Extended Data Fig. 7: Analyses of AP-1-regulated candidate genes to identify molecular effector(s) of bidirectional perisomatic inhibitory plasticity.

a, Table of high-confidence AP-1-regulated candidate genes analysed and their known functions. b, RT–qPCR validation of shRNA efficacy using cultured hippocampal neurons transduced with lentivirus encoding the indicated shRNA. n = 3 biological replicates for each shRNA. Data are mean ± s.e.m. c, Western blot confirmation of the efficacy of the Flp-OFF shRNA strategy, where Bdnf shRNA-containing plasmid was transfected in 293T cells along with BDNF-MYC, and excision of the shRNA expression cassette via introduction of Flp recombinase was confirmed.

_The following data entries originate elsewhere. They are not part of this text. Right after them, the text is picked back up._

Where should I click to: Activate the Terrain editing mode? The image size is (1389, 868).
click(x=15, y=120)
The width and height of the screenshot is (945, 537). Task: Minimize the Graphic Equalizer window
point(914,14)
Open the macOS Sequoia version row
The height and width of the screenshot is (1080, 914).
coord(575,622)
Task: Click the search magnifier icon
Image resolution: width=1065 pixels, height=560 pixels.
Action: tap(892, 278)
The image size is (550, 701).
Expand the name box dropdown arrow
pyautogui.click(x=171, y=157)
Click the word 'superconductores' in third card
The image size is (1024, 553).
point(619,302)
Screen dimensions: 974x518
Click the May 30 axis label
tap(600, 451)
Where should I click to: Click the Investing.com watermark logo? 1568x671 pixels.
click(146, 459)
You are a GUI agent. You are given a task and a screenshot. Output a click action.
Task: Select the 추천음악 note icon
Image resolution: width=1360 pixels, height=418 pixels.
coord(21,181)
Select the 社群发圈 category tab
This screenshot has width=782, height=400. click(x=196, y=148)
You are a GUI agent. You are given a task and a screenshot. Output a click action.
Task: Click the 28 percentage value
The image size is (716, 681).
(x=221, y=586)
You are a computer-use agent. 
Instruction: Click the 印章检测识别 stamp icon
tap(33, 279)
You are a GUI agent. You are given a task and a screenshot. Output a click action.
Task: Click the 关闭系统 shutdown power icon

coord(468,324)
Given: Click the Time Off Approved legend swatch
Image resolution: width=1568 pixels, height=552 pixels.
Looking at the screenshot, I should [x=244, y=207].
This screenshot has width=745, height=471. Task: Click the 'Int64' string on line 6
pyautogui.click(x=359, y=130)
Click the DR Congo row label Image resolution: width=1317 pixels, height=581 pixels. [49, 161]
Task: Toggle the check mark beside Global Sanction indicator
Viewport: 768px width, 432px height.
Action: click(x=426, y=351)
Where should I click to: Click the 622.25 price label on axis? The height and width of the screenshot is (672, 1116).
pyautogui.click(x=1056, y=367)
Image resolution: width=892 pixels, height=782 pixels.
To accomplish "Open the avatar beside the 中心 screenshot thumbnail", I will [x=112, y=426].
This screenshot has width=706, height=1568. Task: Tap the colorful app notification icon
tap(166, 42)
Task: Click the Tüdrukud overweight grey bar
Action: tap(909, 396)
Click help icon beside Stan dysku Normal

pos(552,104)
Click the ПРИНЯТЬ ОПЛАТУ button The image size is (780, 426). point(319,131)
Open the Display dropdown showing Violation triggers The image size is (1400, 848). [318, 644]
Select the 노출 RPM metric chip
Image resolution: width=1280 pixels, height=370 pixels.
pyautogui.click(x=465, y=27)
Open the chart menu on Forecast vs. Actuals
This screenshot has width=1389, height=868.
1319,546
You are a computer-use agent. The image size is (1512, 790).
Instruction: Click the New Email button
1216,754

Loading controls (GAPDH) were run on a separate blot (see Supplementary Fig. 2a for full scans). 100- or 500-ng transfections of indicated u6-plasmid were loaded side-by-side on blot. n = 2 biological replicates. d–f, Scatter plots of recorded PV-IPSC amplitudes from untransduced shRNA^— and neighbouring shRNA⁺ CA1 PCs from mice 24 h post-KA injection. The shRNA target is shown on the y-axis: (d) Control, n = 17/9; Inhba, n = 15/4; Rgs2, n = 20/3; Bdnf, n = 26/10; Nptx2, n = 16/3; Pcsk1, n = 17/6; (e) Scg2 shRNA#2, n = 17/6. Representative traces from a pair of neurons shown; blue marks depict light onset. Scale, 100 pA, 40 ms; (f) Scg2 shRNA#1, Strd, n = 14/5; 7-10 d NE, n = 16/4, where n = number of pairs/number of mice. Each open circle represents a pair of simultaneously recorded neurons; closed circles represent mean ± s.e.m. g, smRNA-FISH scatter plots as in Fig. 4k depicting the correlation between Fos and (left) Scg2 intron or (right) Scg2 mRNA expression. Each point represents the mean number of Scg2 puncta/cell within a bin, with a bin width of 1 Fos punctum/cell. Pearson correlation coefficients (r) are shown. h, Lower magnification images of smRNA-FISH as in Fig. 4j. Scale, 100 μm.